After his discharge and acquittal by the Magistrates’ court he instructed his solicitors to write to the Appellant demanding that he be recalled to duty as he was still under interdiction. The Respondent claimed that the last letter the Respondent received from the Appellant was the letter inviting him to the Ad-Hoc panel. He did not receive any letter of dismissal OR termination of his appointment. He insisted that the outcome of the Ad-Hoc panel was never communicated to him. The Respondent said he did not move out of his residence which he moved into in 1996 and the address is well known to the Appellant.

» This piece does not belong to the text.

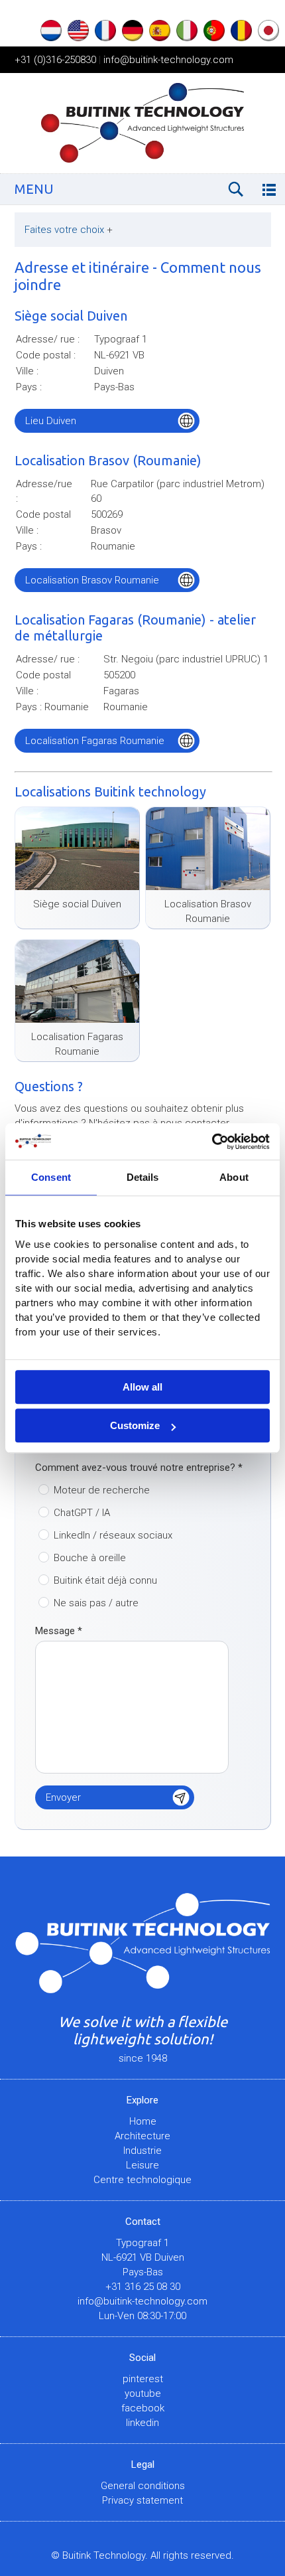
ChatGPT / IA (82, 1513)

The Appellant claimed the Respondent was dismissed from its service and the letter was sent by registered post. The Respondent filed a writ insisting that his employment was still subsisting. He claimed the following reliefs.
(a) A Declaration that the appointment of the plaintiff is subsisting having not been reviewed by the appropriate authority vested with the competence to legally do so.
(b) A Declaration that having been cleared of any complicity with regards to the allegation leveled against the plaintiff, the defendant is stopped from withholding the financial benefits, allowances and salary due to the plaintiff.
(c) A Declaration that the letter of interdiction issued to the Plaintiff in October, 1995 is not a Letter of Termination of employment or Dismissal from service.
(d) A Declaration that having failed to come up with anything negative against the Plaintiff after subjecting him to the constituted Ad-Hoc Committee by the Defendant in 1997, the Defendant is stopped from taking any step howsoever from preventing the plaintiff from continuing with his job in the Defendant’s establishment.
(e) An order directing the Defendant to immediately recall the Plaintiff to work, pay to plaintiff all his outstanding salaries/allowances from October, 1996 until completion of employment in accordance with the terms and condition of Employment. The salaries and allowances, etc. are set out below as special damages.
The Appellant insisted during the trial that the Respondent was dismissed from its service vide a letter dated 17th December, 1999 which was sent to the Respondent by registered post. The postal registration slip was tendered and admitted without objection.
The Appellant claimed that Respondent was dismissed from its service and that the letter of dismissal was sent to Respondent by registered post. However, Appellant could not show by way of any evidence that the dismissal letter was in fact received or signed for by the Respondent. The Respondent went to court insisting that his employment with the Appellant is still subsisting.
The learned trial judge in his judgment delivered on the 23rd January, 2009 declared the dismissal of the Respondent invalid on the grounds of non-delivery of the dismissal letter to the Respondent and ordered his reinstatement including the payment of all his outstanding entitlements from the date of interdiction until the date he is recalled.